Двери залы отворились, и толпа мундирныхъ, странныхъ на видъ дворянъ шумно высыпала въ сосѣднюю продолговатую залу, гдѣ можно было закусить, выпить и покурить. Левинъ задержался въ толпѣ сзади другихъ, и Губернскій предводитель, спѣшившій тоже, натолкнулся на него.
Доброхотная, гостепріимная и достойная ласка хозяина, его внушительные рѣчи и жесты – все это возбудило вчера невольное уваженіе и сочувствіе. Это не было расположеніе клумбъ и цвѣтовъ и кустиковъ, которые можно было не одобрять и желать передѣлать иначе, а это было большое старое раскидистое дерево, обросшее мохомъ и глубоко пустившее корни, которымъ надо было пользоваться, къ которому надо было пригонять цвѣтники и клумбы, которое нельзя было не признать за фактъ. И вдругъ теперь это то старое, обросшее мохомъ, почтенное дерево робѣло, суетилось, очевидно хитрило и было травимо кѣмъ-же? – юношами – Свіяжскимъ и другимъ безбородымъ мальчикомъ въ элегантномъ мундирѣ съ холоднымъ румянымъ лицомъ, который такъ хорошо говорилъ. Левину трогателенъ и жалокъ былъ этотъ старикъ, и ему хотѣлось сказать ему что нибудь пріятное.
– Я думаю, нынче кончится, – сказалъ онъ.
– Едва ли, – испуганно оглянувшись, сказалъ Предводитель.
– Также скоро и просто, какъ повѣрка суммъ. Вы останетесь…
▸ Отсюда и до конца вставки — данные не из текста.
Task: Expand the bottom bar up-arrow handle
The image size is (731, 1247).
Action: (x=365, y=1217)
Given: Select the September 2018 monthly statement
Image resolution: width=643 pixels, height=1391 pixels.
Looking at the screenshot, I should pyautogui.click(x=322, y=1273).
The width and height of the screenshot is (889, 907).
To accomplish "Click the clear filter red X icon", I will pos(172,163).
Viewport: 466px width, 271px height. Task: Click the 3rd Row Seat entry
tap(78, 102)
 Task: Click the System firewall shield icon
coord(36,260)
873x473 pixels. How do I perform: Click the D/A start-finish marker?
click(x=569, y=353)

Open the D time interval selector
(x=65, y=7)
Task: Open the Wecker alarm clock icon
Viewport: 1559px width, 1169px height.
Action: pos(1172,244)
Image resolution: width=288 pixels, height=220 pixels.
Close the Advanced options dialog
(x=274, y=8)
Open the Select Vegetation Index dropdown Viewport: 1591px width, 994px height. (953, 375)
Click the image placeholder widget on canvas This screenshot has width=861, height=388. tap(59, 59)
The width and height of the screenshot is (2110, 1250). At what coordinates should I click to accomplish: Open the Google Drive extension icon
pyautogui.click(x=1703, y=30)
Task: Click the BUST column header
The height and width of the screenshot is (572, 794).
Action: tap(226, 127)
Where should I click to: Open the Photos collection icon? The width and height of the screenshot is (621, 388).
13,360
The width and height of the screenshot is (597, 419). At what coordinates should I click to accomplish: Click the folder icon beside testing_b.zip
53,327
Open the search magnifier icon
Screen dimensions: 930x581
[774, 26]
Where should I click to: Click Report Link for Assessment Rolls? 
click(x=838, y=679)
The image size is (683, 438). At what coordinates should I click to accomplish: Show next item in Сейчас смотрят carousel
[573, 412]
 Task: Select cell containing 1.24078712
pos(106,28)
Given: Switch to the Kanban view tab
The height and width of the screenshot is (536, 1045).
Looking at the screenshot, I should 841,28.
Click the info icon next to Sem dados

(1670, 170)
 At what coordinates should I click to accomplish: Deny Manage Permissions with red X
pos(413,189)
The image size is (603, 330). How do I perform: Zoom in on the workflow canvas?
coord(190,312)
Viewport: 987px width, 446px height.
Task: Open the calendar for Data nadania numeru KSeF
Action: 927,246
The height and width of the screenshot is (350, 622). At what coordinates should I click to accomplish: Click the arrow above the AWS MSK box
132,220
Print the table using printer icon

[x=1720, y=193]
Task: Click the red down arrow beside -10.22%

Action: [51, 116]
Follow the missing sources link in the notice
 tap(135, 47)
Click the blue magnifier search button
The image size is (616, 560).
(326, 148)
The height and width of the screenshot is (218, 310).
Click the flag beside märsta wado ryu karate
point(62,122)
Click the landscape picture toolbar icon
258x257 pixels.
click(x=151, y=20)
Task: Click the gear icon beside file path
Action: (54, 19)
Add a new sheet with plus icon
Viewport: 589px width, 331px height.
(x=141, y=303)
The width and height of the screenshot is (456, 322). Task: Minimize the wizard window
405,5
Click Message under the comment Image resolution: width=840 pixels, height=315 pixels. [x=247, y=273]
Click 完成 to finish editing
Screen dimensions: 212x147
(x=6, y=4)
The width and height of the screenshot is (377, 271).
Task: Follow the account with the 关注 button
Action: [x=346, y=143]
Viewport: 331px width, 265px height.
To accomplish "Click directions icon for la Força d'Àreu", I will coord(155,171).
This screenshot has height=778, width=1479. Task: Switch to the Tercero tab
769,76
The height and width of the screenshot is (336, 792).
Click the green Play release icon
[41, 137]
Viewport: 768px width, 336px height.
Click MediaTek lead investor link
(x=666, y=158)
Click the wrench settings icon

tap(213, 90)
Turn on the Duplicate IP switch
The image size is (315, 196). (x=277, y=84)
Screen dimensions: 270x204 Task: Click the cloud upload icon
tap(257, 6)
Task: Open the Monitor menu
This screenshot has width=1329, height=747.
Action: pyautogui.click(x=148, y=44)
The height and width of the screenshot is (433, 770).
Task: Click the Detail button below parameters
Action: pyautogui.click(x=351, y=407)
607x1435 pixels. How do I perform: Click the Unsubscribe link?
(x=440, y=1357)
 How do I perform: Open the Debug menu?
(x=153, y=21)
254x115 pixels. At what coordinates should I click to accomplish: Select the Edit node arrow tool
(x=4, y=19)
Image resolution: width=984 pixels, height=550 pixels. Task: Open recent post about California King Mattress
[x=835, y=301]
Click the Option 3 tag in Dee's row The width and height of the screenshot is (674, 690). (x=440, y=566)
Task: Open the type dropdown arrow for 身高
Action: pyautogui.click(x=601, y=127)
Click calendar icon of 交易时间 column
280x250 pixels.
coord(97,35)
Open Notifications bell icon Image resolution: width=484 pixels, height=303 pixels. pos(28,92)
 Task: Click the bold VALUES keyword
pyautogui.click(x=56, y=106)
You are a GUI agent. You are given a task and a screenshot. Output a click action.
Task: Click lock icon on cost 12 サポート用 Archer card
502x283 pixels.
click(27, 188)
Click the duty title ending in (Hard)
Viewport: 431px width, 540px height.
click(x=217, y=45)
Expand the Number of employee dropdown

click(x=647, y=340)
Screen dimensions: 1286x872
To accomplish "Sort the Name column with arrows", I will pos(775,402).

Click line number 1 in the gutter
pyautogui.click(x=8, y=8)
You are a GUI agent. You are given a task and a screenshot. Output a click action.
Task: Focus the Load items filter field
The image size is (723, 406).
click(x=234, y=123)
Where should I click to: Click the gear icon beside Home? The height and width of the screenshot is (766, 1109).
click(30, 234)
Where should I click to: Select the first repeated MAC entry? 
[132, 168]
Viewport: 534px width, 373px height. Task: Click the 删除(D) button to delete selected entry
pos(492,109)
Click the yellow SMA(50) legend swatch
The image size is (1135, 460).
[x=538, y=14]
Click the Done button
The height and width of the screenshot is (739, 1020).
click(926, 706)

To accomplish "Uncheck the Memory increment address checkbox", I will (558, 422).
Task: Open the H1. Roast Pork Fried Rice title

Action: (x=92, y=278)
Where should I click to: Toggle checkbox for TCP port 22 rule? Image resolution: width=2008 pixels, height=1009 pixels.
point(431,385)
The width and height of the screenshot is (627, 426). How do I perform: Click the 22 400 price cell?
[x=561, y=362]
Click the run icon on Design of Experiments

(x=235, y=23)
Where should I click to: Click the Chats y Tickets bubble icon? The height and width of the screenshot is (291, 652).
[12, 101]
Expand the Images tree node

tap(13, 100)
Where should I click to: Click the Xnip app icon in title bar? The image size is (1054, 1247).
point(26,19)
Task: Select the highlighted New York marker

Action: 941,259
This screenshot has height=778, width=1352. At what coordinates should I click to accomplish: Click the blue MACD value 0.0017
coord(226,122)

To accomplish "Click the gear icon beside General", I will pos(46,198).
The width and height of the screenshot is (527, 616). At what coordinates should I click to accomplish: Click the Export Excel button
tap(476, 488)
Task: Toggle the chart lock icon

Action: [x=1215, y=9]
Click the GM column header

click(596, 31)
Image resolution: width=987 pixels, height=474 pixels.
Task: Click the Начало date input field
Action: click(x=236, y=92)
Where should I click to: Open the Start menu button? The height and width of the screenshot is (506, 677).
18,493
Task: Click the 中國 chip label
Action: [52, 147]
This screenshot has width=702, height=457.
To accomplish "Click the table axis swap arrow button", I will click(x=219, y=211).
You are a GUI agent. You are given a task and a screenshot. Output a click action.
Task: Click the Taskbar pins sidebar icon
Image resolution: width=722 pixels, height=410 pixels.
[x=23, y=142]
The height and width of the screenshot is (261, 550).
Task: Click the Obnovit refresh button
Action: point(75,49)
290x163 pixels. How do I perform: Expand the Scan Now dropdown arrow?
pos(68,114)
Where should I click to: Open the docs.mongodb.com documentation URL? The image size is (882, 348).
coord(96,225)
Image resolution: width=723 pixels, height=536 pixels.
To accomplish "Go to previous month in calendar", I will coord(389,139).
– О да, только при томъ условіи, чтобы единогласно, а то я усталъ, ужъ я старъ.
Левинъ не зналъ, что отвѣтить, но улыбнулся дружелюбно. Предводитель посмотрѣлъ на него съ недоумѣніемъ. Онъ зналъ, что братъ Левина врагъ и потому не понималъ отношенія къ себѣ Левина, но всетаки пожалъ еще разъ руку, и они разошлись.